Color of the flowers as in case Catharanthus roseus and Catharanthus alba, presence of thorns in case of Asparagus recemosus and absence in Asparagus officinalis, arrangement of flowers in case of Withania semnifera or Witharia coagulens can help in differentiating the varieties of the same plant.
Arrangement of cracks and wrinkles in case of stem bark of varieties of Cinchona bark, or the color of ALOE can separate in varieties.
The adulteration of seed of Strychnos nux-vomica with the seed of Strrychnos nux-blanda or Strychnos potatorum, caraway with Indian dill, Alexandrian senna with dog senna or palthe senna are identified by morphological means.
In case of a cellular products (Unorganized Drugs), form of the drug depends totally on the method of preparation of the drug. Thus, gum acacia is found in the form of ovoid tears, while tragacanth is marketed as vermiform ribbon with longitudinal striations.
Crude drugs are unrefined medications in their raw or natural forms. Prior to the 1950s, every pharmacy student learned about crude drugs in pharmacognosy class. Pharmacognosy is the study of the proper horticulture, harvesting and uses of the raw medications found in nature.
Raising, harvesting and selling crude drugs was how many large pharmaceutical companies started out. Companies such as Eli Lilly and Company sold crude drugs to pharmacists to save them time and money, but the early pharmacy graduate would know how to raise their own crude drugs if need be.
To evaluate means to identify it and to determine its quality and purity, the identity of a drug can be established by actual collection of the drug from a plant or animal that has been positively identified.
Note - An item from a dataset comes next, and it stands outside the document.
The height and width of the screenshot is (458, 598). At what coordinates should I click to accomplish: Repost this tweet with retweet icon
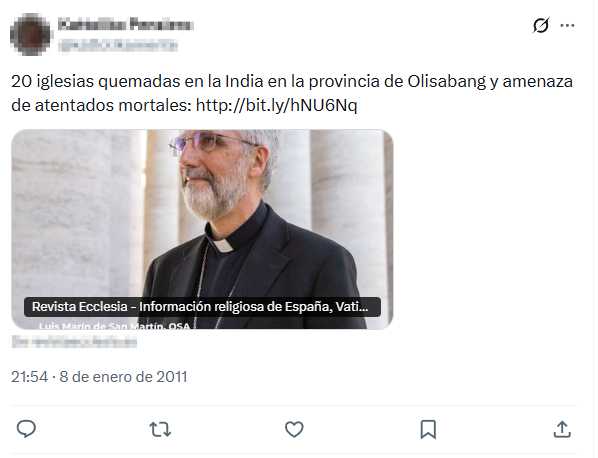(160, 429)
The evaluation of drug involves a number of methods that may be classified as follows:
See also: History of herbalism
The usage of crude drugs dates to prehistoric times. Traditional medicine often incorporates the gathering and preparation of material from natural sources, particularly herbs. In such practice, the active ingredients and method of action are largely unknown to the practitioner.
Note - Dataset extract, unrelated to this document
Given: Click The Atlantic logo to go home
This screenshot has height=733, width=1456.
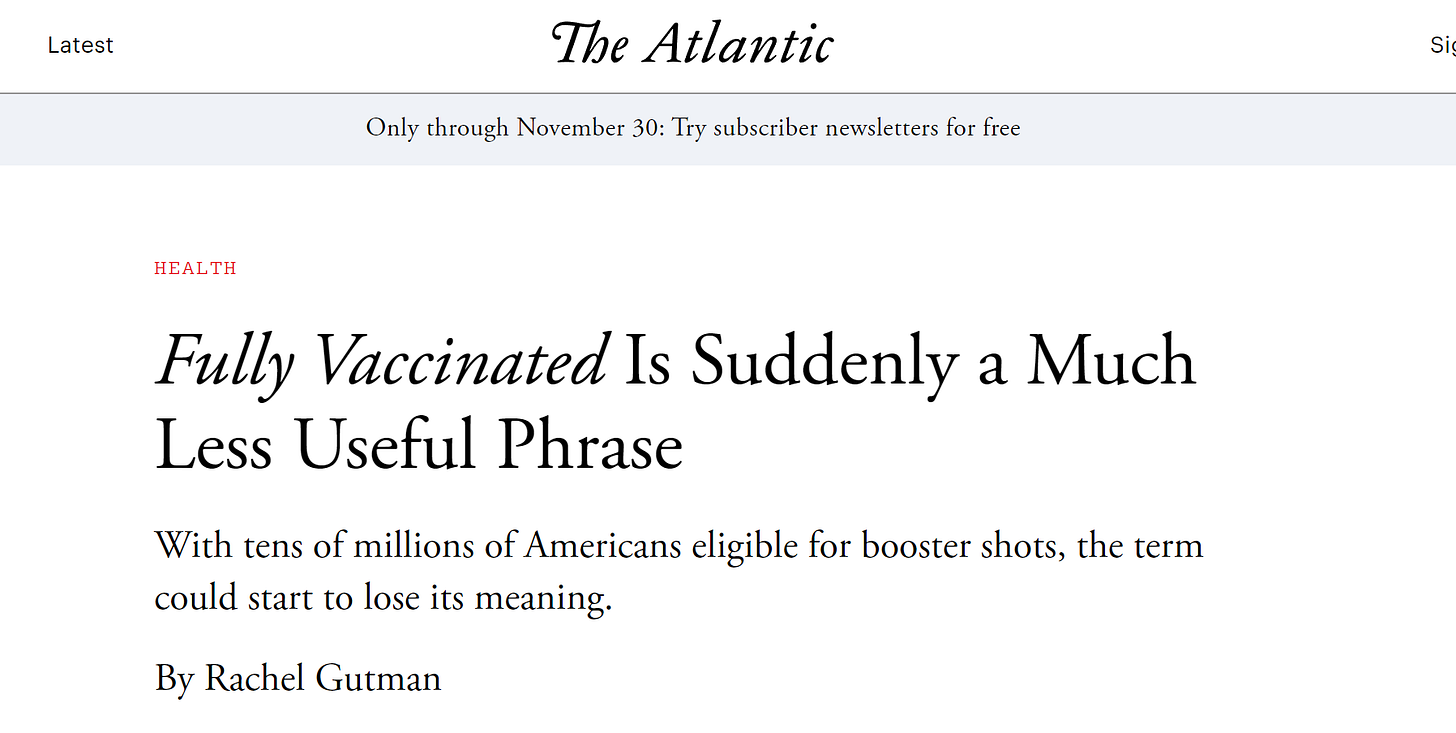Looking at the screenshot, I should (692, 44).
In recent history, the development of modern chemistry and application of the scientific method shaped the use of crude drugs. Eventually, the use of crude drugs reach a zenith in the early 1900s and eventually gave way to the use of purified active ingredients from the natural source. Currently the use and exploration of crude drugs has again gained prominence in the medical community. The realization that many completely unknown substances are yet to be discovered from crude drugs has created a new interest in pharmacognosy and has led to many medical breakthroughs.
In 1907, the Pure Food and Drug Act was implemented and standardization of crude drugs took place. Often the USP would specify what percentage of active ingredient was needed to claim a crude drug met USP standards.
An example of standardization would be as follows (from the United States Pharmacopeia):
Opium is the air-dried milky exudate obtained by incising the unripe capsules of Papaver somniferum Linne or its variety album De Candolle (Fam. Papaveraceae). Opium in its normal air-dried condition yields not less than 9.5 percent of anhydrous morphine.
Crude medicine (simplified Chinese: 药材; traditional Chinese: 藥材; pinyin: yàocái), (also known as crude drug in the Chinese materia medica) are bulk drugs from the Chinese materia medica basic processing and treatment.